AUFGABEN ZUR ÜBUNG:
#1 Wie hat Josef de Heer den Holocaust überlebt, laut dem Ausgangstext über den Roman „Omega Minor“?
#2 Schreib den Ausgangstext über den Roman „Omega Minor“ nach seinem letzten Satz weiter.

AUSGANGSTEXT:
# # # # # # #
PAUL VERHAEGHEN: „OMEGA MINOR"

Wohl selten trifft die Bezeichnung eines Buches als echter Hammer in seiner ganzen handfesten wie brachialen Bedeutung zu wie bei „Omega Minor", dem atemberaubenden Debütroman des jungen flämischen Psychologen Paul Verhaeghen. Mit geradezu barocker Fabulierkunst, dabei respektlos, mal hart bis zur kaum erträglichen Grausamkeit, mal von poetisch-philosophischer Eleganz fängt er das Weltgeschehen des barbarischen 20. Jahrhunderts ein.

Da wird Anfang 1995 der flämische Austauschdozent Paul in einer Berliner U-Bahn von Neo-Nazis zusammengeschlagen, als er helfen will. Im Krankenhaus begegnet er Josef de Heer, einem alten Juden, der hier nach einem Selbstmordversuch weilt. Der Alte hat den Holocaust dank seiner Talente als Zauberkünstler überlebt und in der DDR seinen Unterhalt als Fernsehzauberer verdient. Pauls Neugier als kognitiver Psychologe – unschwer als alter ego des Autors zu erkennen – ist geweckt und er beginnt, de Heers bewegende Vita als Nazi-Verfolgter und Auschwitz-Überlebender aufzuzeichnen.
# # # # # # #
DATENEINTRÄGE:

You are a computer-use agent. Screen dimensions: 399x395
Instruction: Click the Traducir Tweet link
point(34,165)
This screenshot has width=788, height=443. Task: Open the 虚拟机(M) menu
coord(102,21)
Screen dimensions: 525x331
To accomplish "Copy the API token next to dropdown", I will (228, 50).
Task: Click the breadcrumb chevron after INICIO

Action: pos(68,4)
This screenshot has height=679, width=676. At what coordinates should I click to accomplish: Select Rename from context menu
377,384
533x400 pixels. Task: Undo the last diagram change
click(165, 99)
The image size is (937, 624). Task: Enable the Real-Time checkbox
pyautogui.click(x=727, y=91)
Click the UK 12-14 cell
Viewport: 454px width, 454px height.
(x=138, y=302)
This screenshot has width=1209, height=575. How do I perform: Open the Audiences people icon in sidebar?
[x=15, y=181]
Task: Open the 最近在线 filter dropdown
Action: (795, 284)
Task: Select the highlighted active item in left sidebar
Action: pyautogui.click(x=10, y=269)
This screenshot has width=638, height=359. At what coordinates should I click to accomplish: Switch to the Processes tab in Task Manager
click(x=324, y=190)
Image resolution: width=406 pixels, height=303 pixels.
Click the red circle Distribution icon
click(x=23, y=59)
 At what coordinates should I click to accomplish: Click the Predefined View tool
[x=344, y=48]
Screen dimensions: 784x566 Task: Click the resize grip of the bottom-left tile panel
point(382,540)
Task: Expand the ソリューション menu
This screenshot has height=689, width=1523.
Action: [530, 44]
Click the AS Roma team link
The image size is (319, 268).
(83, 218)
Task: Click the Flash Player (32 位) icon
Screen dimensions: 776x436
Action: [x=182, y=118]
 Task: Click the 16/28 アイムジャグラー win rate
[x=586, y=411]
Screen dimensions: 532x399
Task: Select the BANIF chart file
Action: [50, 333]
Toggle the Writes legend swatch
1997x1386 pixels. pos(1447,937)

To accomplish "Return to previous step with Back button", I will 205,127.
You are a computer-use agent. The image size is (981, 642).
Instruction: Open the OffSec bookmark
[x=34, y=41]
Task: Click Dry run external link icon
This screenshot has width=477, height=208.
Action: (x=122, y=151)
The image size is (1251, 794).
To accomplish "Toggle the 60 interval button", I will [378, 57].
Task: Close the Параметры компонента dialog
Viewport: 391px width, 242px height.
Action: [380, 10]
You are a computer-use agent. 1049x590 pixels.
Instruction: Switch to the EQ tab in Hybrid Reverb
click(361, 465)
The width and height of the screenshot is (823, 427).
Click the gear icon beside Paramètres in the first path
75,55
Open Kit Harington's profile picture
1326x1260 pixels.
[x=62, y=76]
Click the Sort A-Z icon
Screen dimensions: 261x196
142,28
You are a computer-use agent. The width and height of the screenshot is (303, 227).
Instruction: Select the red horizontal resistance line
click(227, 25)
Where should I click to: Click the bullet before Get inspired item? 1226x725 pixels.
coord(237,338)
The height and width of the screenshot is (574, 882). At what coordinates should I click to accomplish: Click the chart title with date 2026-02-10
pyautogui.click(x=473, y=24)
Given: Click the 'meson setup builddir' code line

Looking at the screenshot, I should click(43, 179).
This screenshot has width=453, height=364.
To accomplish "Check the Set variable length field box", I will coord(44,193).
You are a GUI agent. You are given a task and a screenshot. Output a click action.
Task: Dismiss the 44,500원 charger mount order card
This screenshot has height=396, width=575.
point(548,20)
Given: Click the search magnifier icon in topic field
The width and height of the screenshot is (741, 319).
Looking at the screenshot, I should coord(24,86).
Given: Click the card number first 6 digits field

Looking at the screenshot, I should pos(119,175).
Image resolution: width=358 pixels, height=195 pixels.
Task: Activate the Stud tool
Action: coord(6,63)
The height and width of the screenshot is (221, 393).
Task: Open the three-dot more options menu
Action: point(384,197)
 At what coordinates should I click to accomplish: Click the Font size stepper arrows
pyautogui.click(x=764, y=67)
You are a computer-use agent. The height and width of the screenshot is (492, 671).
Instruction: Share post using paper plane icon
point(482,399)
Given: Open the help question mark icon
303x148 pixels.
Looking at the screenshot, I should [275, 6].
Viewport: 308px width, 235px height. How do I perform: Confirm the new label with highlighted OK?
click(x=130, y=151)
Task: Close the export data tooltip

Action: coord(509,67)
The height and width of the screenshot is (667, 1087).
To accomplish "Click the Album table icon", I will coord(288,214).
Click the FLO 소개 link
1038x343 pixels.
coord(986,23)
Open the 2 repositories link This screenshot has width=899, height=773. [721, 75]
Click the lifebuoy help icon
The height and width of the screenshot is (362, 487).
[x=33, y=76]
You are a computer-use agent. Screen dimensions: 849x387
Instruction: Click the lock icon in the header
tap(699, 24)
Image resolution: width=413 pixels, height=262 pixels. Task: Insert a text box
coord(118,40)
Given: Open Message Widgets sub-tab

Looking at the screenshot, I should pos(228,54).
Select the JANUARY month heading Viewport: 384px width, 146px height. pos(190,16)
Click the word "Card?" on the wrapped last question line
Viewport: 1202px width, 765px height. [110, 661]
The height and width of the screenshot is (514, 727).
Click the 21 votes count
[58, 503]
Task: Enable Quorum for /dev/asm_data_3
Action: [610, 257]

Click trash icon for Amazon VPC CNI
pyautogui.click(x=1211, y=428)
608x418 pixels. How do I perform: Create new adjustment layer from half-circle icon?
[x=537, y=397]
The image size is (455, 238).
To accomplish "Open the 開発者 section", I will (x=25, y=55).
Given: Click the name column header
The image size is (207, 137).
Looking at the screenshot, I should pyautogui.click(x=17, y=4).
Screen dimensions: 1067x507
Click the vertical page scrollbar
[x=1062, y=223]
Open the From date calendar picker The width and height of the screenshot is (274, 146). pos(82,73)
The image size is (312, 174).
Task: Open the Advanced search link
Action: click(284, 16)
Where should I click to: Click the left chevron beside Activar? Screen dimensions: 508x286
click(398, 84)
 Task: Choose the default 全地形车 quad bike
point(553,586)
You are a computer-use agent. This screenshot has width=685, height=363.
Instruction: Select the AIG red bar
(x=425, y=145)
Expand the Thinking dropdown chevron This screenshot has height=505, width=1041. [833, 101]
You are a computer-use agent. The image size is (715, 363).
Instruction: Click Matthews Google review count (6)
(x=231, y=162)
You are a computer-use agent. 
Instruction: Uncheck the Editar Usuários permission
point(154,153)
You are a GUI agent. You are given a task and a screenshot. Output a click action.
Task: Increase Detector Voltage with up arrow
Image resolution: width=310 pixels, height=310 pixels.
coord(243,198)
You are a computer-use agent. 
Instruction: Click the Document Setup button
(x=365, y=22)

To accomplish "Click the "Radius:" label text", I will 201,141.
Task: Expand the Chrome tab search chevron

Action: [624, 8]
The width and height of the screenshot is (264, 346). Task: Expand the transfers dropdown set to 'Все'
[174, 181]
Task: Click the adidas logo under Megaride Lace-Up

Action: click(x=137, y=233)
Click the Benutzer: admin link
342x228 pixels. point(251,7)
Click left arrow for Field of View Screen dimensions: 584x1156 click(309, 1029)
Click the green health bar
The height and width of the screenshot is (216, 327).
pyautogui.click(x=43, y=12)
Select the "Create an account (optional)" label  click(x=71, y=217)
# # # # # # #
LÖSUNGEN DER AUFGABEN:
#1 Dank seiner Talente als Zauberkünstler.

#2
Doch da sind auch andere, massive Erzählstränge wie der von Goldfarb, dem jungen jüdischen Atomphysiker, der im letzten Moment in die USA entkommen kann und Entscheidendes zum Bau der Atombombe beiträgt. Oder dem Nazi-Filmstar Helena Guna, die sich in wilder Sex-Gier dem Lebensborn e.V. zur Verfügung stellt, um dem Führer ein germanisches Prachtkind zu schenken. Ihr frivoler Weg endet jedoch im Elend, als das Kind nicht ganz weiß geboren wird. Und es herrschen Krieg, SS-Intrigen, Atomspionage, Verfolgung, Verrat und unsägliches menschliches Leid, aber neben viel körperlicher auch tiefgehende emotionale Liebe.

In einem faszinierenden und passagenweise rauschhaften

Sprachfeuerwerk verknüpft der Autor Geschichten von packender Intensität, als würden die Zufälle Maskenball feiern. Doch dieser Eindruck täuscht auf magische Weise, wie die Entwicklung in ihrer raffinierten Dramaturgie allmählich erst enthüllt. Nichts ist tabu, alles ist zutiefst menschlich, offenbart zugleich manch beklemmende Unmenschlichkeit und gipfelt schließlich in der Erkenntnis: „Der Teufel ist ein Instrument Gottes."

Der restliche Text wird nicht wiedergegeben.